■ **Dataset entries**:
□ □ □ □ □

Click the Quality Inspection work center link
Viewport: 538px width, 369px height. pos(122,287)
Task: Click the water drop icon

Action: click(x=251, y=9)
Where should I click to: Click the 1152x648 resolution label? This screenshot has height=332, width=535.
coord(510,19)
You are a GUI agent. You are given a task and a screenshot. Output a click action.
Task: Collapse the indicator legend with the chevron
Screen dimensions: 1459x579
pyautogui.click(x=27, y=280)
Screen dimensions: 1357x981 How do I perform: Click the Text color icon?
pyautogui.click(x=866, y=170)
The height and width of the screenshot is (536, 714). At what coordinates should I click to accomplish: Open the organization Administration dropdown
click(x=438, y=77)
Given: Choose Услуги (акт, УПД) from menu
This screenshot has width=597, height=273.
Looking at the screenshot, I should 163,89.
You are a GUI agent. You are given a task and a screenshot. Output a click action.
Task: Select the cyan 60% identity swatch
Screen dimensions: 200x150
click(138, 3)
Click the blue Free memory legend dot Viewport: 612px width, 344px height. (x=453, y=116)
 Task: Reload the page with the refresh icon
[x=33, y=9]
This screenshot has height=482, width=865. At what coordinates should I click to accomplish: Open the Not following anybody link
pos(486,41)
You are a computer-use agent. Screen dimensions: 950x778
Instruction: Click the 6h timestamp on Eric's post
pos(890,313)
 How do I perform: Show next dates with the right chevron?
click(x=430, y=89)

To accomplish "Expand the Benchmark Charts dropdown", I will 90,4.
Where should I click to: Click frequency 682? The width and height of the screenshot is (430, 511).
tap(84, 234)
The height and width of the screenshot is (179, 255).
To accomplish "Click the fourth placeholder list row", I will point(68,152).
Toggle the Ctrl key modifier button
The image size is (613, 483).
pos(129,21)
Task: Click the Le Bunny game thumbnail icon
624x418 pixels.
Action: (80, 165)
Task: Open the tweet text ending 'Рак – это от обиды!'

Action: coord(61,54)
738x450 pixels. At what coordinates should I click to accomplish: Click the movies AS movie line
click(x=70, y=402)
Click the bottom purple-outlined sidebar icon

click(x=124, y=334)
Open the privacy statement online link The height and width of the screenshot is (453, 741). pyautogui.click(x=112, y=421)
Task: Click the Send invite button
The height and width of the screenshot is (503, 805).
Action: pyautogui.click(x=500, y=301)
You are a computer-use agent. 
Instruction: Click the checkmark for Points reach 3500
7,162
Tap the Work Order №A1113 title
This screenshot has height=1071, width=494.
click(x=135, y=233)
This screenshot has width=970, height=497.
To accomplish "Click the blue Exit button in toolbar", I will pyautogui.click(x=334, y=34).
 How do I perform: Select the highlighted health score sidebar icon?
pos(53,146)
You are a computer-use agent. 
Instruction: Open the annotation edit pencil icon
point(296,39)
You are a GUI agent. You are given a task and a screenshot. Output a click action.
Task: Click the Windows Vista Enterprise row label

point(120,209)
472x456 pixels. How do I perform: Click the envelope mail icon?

□ □ □ □ □

■ **Exercise instructions**: What number of lines in the data contain the word "blue"? Give the number and nothing else.

■ **Response area**: 2